I tried to keep the text to a bare minimum so that the poster was dominated by the binoculars. However, this being an AR project, there was a bit of a twist. Using the Junaio API I augmented the poster with a video that overlaid the whole thing when viewed through a smartphone or tablet. The video showed the binoculars moving around the poster, revealing more of the roundhouses.

I am increasingly finding that the best way to explain AR is to give someone an example of it. It was a bit of a gamble, as in order to see the AR content the viewer needed to have a smartphone, have an app to scan the QR code on the poster and have good enough internet access to install and run the Junaio app. The main judge of the competition wasn’t at the prize-giving, so I didn’t get any feedback or a chance to ask if they had seen the AR content, but they awarded it first prize so I hope they did!

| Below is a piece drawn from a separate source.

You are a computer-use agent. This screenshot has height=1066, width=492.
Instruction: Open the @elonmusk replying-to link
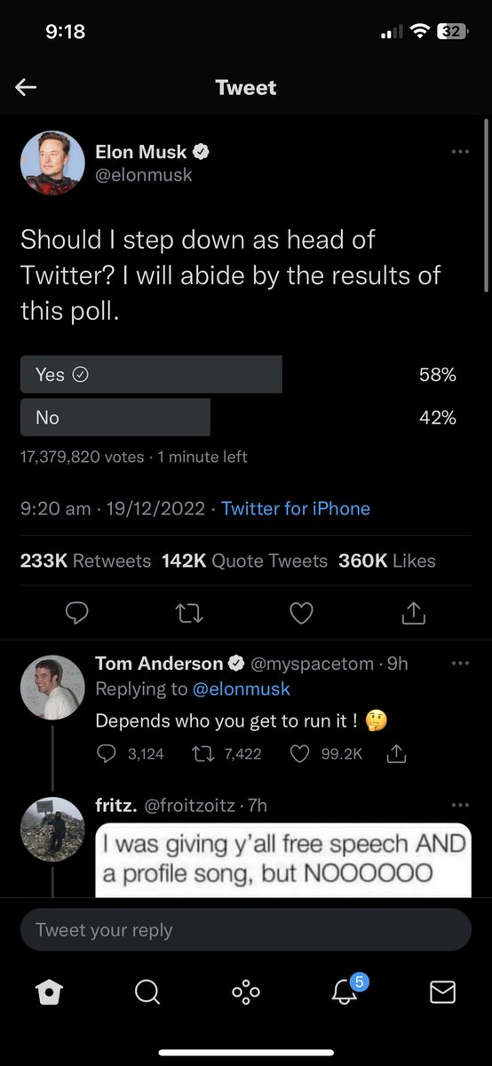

I am of course not the first person to use AR in a poster, but I am sure that it will become a lot more popular as it really is an excellent way of adding content to a poster, without being too intrusive. I guess at the moment it could be seen as being a little gimmicky, however this isn’t all that bad when trying to attract people to your poster and your research. One of the important things to remember though is that the poster needs to be able to stand on it’s own without the AR content, as it is quite an ask at the moment to get people to download an app on their phone just to learn more about your research.

The process of adding the content via the Junaio app also wasn’t quite as easy as I had hoped, mainly because the video itself had to be made into a 3D object and be of a very low quality and in a special .3g2 format to enable it to be delivered fast to a mobile device. You immediately lose your audience if they have to wait 2 minutes for your content to download and the .3g2 format was specifically designed to look ok on a smartphone screen and be small enough to download quickly. However, as you can see from the video above, the quality is pretty poor. I created the animation using 3D Studio Max, and then rendered it out to a number of tiffs. I then used ffmpeg to render the tiffs to a video and encoded it into the .3g2 format. The Junaio developer website has instructions for how to do all of this, but it is not really for the faint of heart.  Junaio provides a number of sample PHP scripts that can be run on your own server to deliver the content, and their trouble-shooting process is really excellent. So if you have your own webserver and are happy with tweaking some scripts then you can do some really quite nice stuff. I should note that they also have a simple upload interface for creating simple AR ‘channels’ which is a great way of quickly getting things up there – but doesn’t allow you to have total control or upload videos. But, if you want to pop a simple 3D model on your conference poster, then the Junaio Channel Creator is the app for you! The other thing to remember if you want to augment your own conference poster, is that the channels can take up to a week to be approved by Junaio, so you can’t leave it all to the last minute!

I suspect we will be seeing many more AR-enabled conference posters, particularly as AR booklets, magazines and museum guides are becoming more popular. One can envisage holographic type projections of people standing beside their posters talking the viewers through it, or interactive posters where the content changes depending on what and where you touch it. As I keep coming back to on this blog, it is the melding of the paper with the digital that I find so fascinating about AR, the ability to re-purpose old ideas (such as the conference poster) and breathe new life into the concept – but without losing the original purpose and feel of the thing itself. The design of the paper poster stands on its own (for better or worse!) and the AR content just gives the creator the chance to provide further information and give the viewer that extra dimension into their research.